Your instructions
Pictures are to be left out; otherwise, copy exactly the lines from the line containing "Task: Enable Gray" through the end of the data.

· · · · ·

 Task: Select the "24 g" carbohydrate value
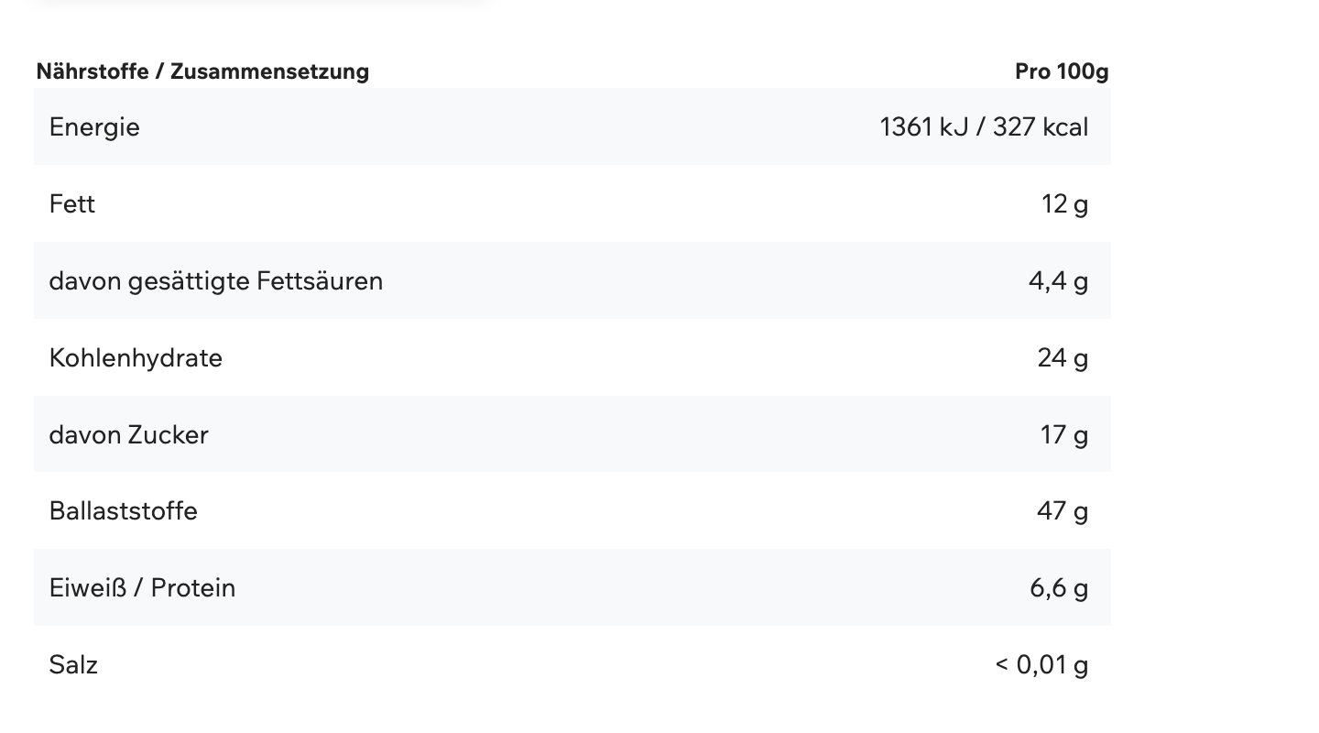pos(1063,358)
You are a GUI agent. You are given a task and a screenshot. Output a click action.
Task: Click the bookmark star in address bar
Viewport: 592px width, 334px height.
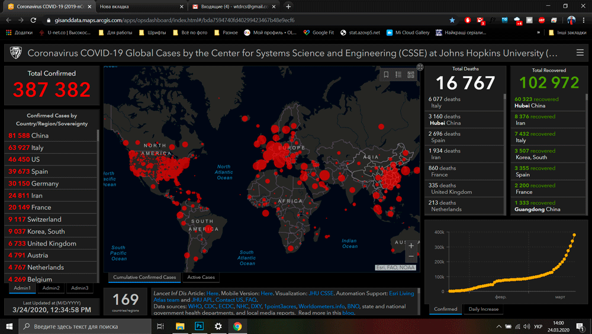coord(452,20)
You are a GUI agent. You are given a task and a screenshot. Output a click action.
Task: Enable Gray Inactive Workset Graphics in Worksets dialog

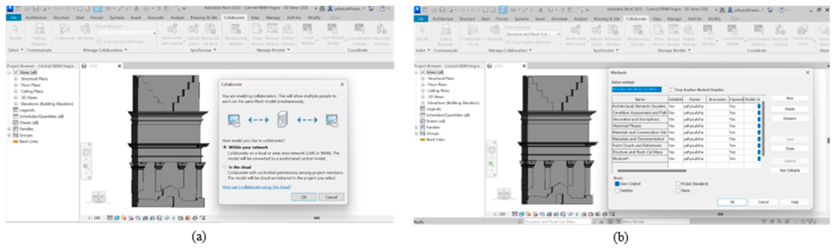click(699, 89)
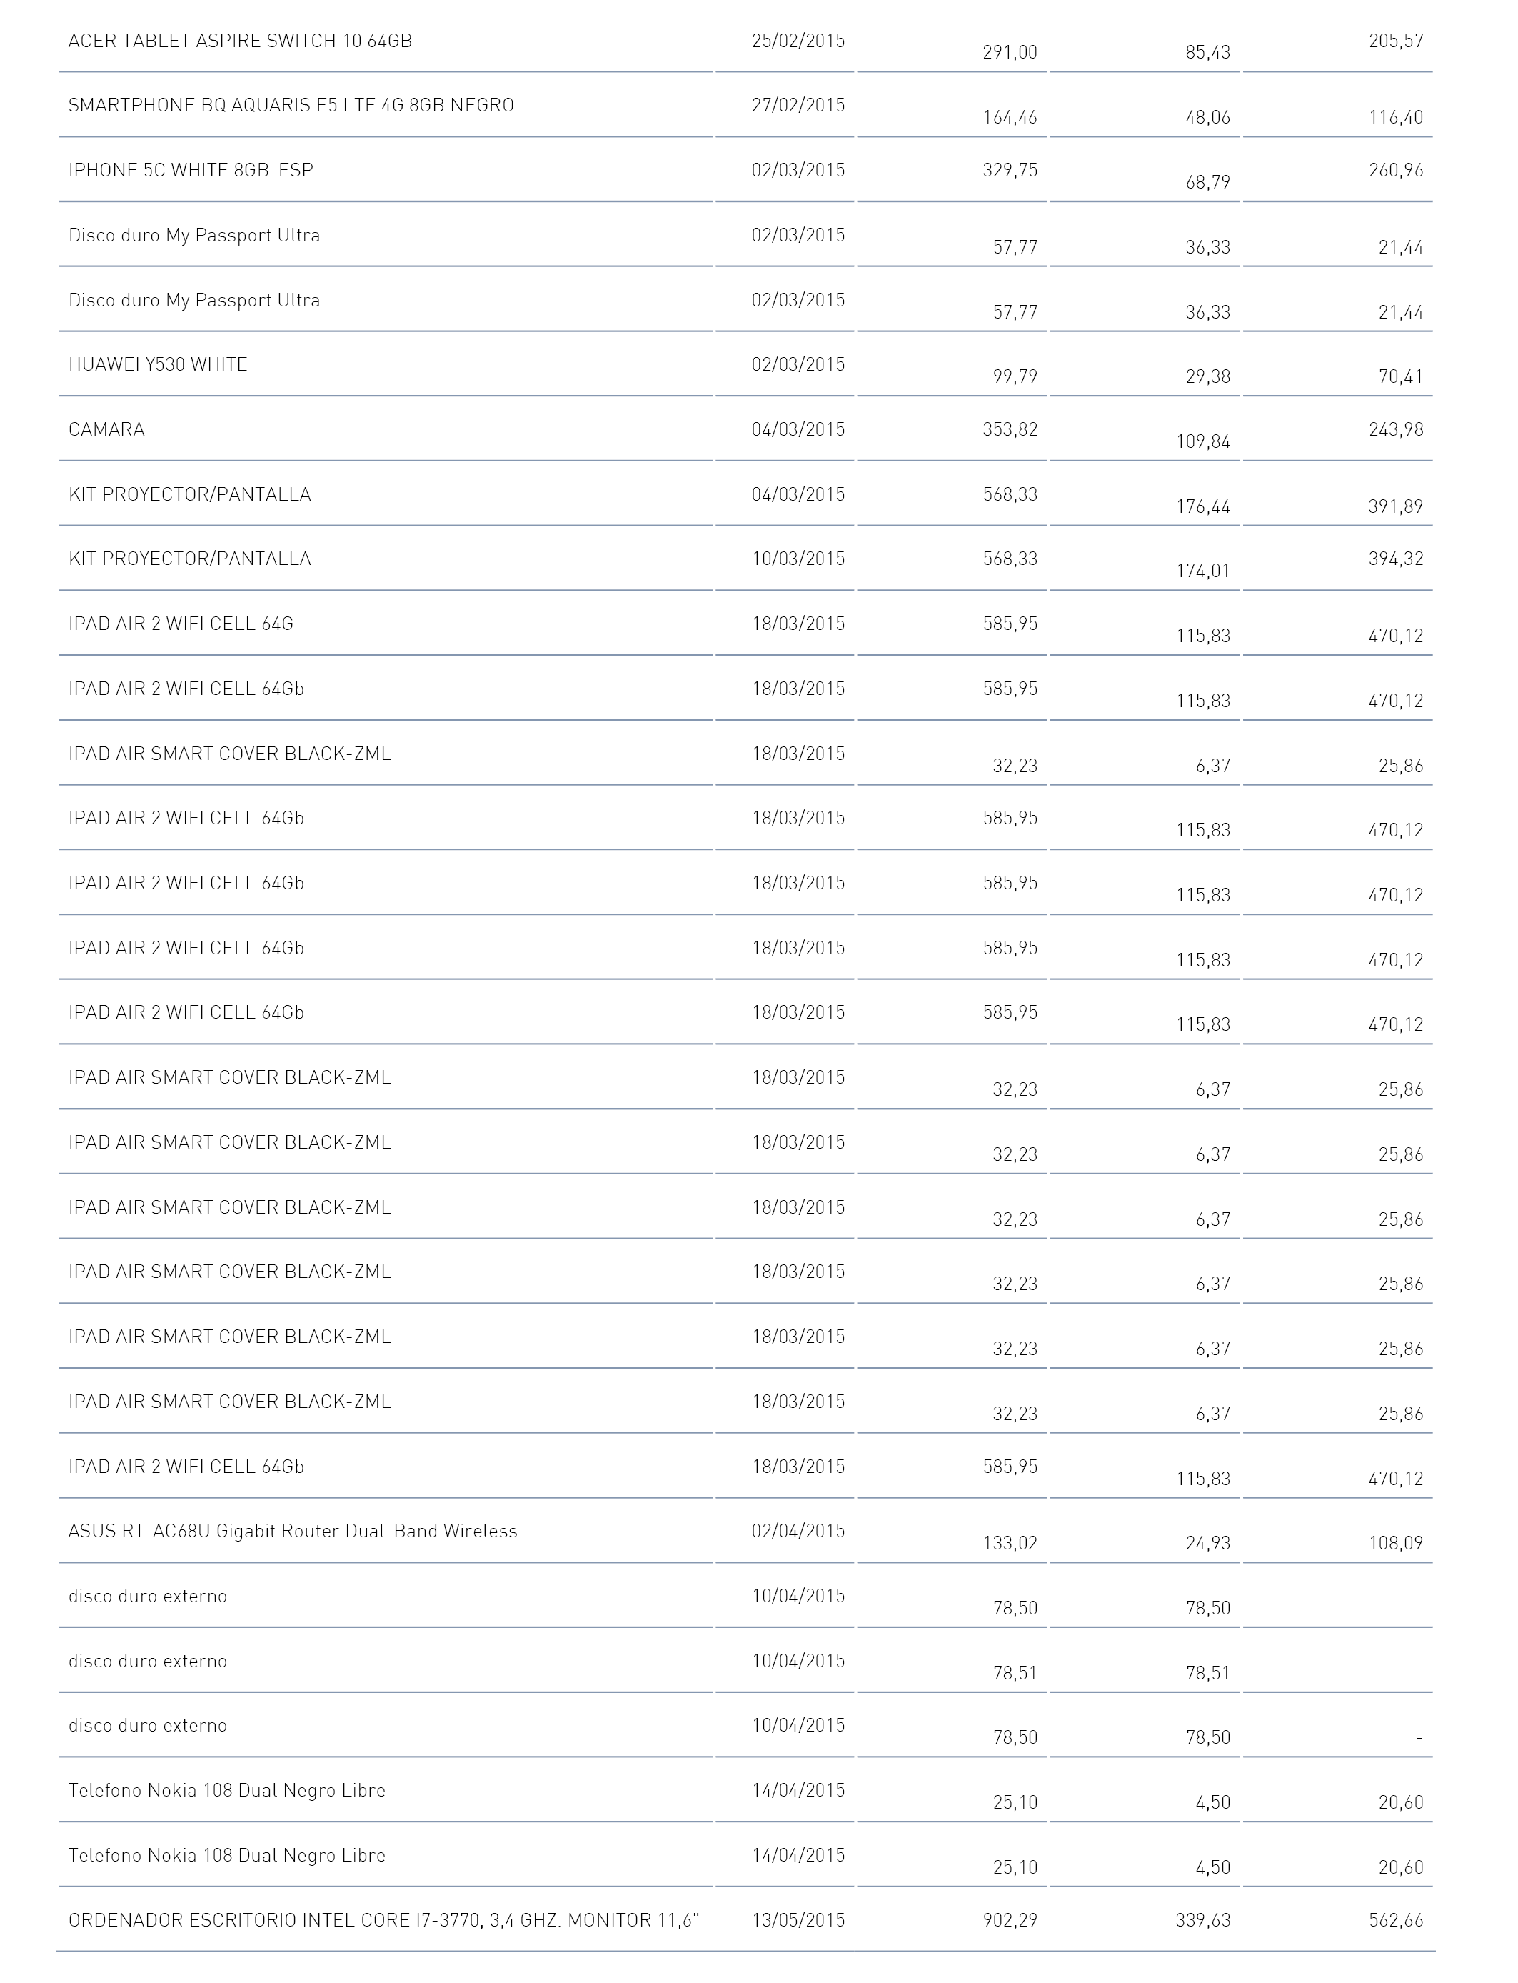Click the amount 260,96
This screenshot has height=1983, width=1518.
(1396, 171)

· · · · ·

Problem solution
Task: Enable Gray Inactive Workset Graphics in Worksets dialog

click(699, 89)
Click the amount 260,96
This screenshot has height=1983, width=1518.
(1396, 171)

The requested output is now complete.